A few days ago New York Magazine ran an article that was sent to me by no less than four friends on the tendency among certain straight female seniors at Yale to abstain from the pressures of Ivy social life, by embracing a lifestyle called SWUG, or “Senior Washed Up Girl” In the context of sexuality, it has come to connote unabashed resentment of those female underclassmen whom upperclassmen covet, a cynical attitude towards the dating scene, and, often, alcohol-fueled promiscuity. SWUG connotes more generally a “don’t give a fuck” attitude characteristic of seniors who feel worn down from three years of trying so damn hard at Yale — to achieve, to succeed, to win.
The original article, written by self-identifying SWUG Raisa Bruner, appeared in the Yale Daily News and takes readers through a number of different perspectives, student and professional, on this locally viral term. The SWUG phenomenon is now fraught with social connotations that its originators may not have foreseen — it initially suggested a sense of strong female camaraderie. And it seems unique to the “pressure cooker” environment of Yale.

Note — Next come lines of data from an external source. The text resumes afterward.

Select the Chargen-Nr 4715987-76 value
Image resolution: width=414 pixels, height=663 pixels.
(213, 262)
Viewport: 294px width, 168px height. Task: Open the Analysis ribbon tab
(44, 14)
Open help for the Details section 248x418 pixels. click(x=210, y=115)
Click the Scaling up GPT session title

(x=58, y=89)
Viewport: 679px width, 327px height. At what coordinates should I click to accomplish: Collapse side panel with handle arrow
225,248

What do you think WesKids? Do SWUGS exist at Wes? If so is the term empowering? Is anyone buying the argument that that “Feminist progress right now largely depends on the existence of the hookup culture”?

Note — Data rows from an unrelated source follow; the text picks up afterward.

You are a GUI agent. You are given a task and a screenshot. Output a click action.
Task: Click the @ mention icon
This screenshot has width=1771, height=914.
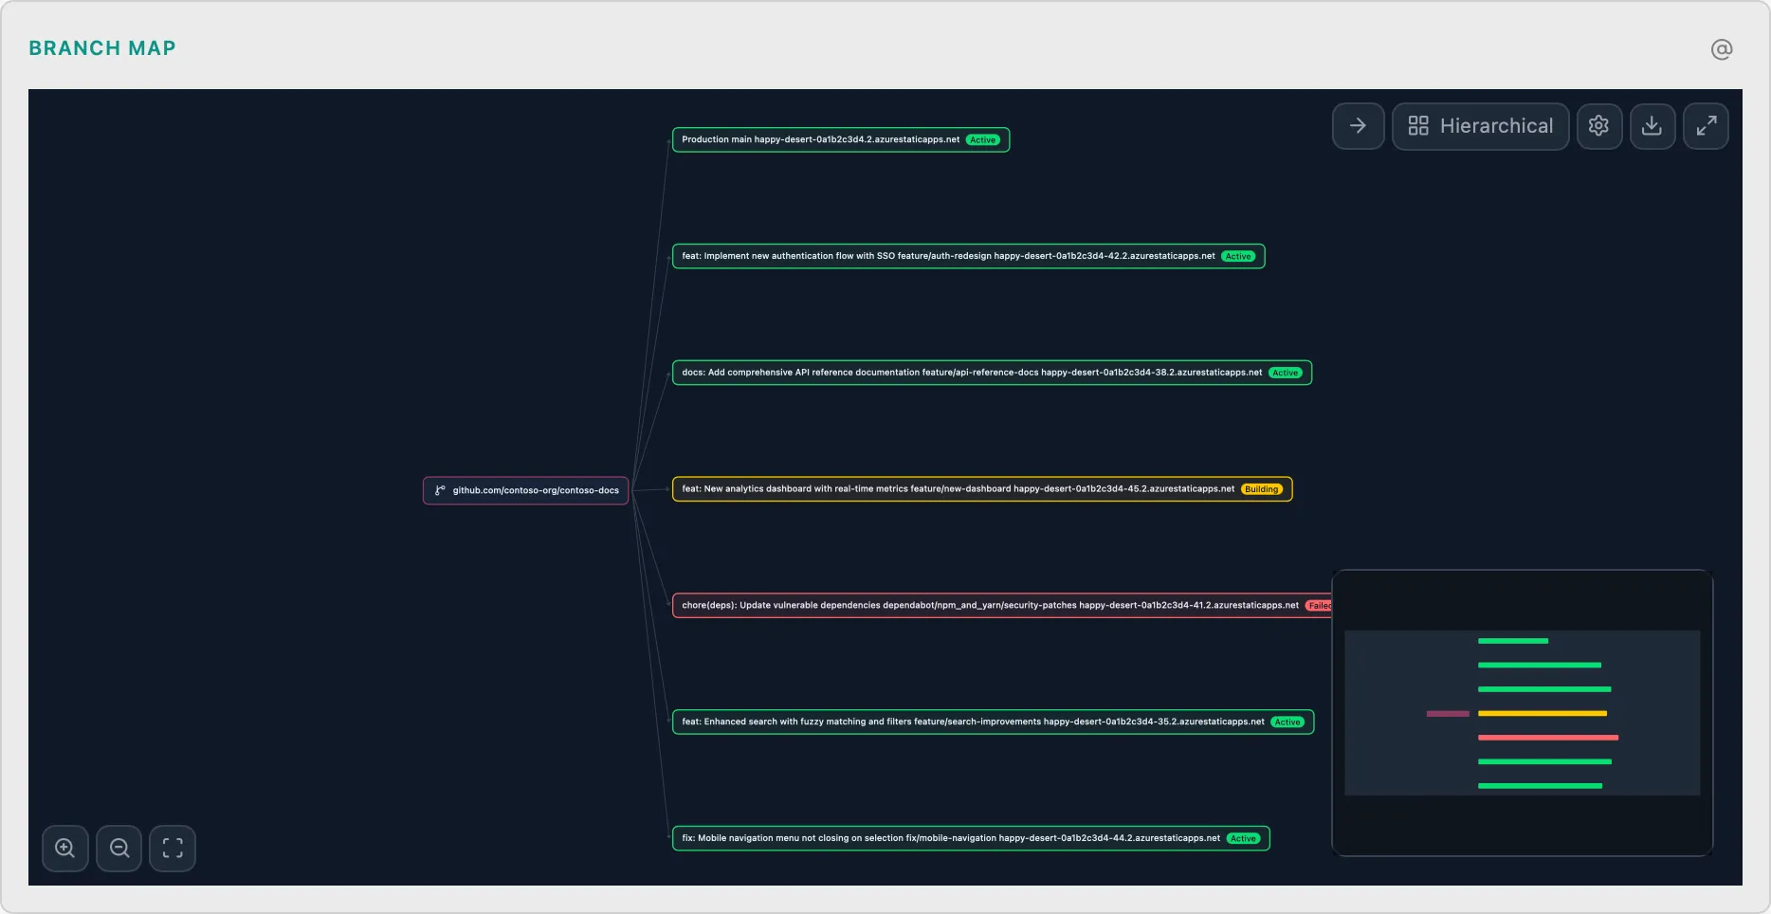point(1721,49)
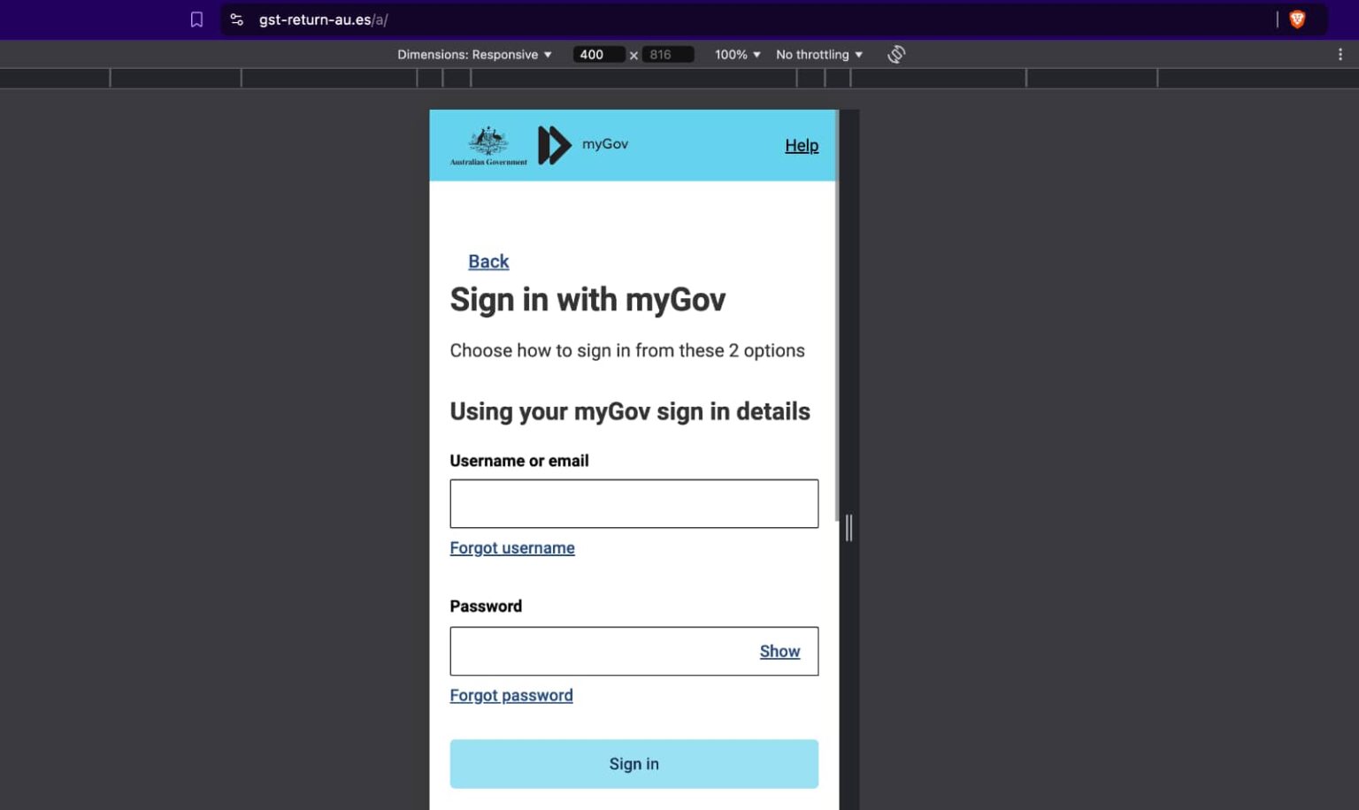Open the Dimensions: Responsive dropdown

[x=473, y=54]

Got thoughts on these questions or want to wax poetic about Wes hookup culture? Send us an email at staff(at)wesleying(dot)org with the subject line “SWUG LIFE” if you are interested in being interviewed for what will surely be the ethnographic project of the century (but actually).
I knew a SWUG senior year…of high school. She later regretted it.
I would consider myself a SWUG…as a sophomore
Another question for the masses: sometimes I worry about the critical discussion of “hookup culture” being so centered on how it does/doesn’t, can/cannot fulfill women. This is a completely subjective viewpoint, but from where I’m sitting in da internetz, I just don’t see the same controversy over whether men can REALLY be satisfied with hooking up. There appears, at times, to be an implicit assumption that men will succeed and flourish in a culture where they can have “meaningless” physical encounters- does anyone else see this or disagree? Meanwhile, countless articles question whether a woman can possibly be content with hooking up, or how her changing emotional desires (going from not wanting a boyfriend to yearning for a date) is often read as a realization of what she really wanted all along.
Agreed. There must be some truth in this point of view, a power of expression that rings true for some people. In that sense, the idea of a SWUG has some value. But it draws on so many deeply shitty ideas about what it means to be a college student that I’m not sure it can be redeemed.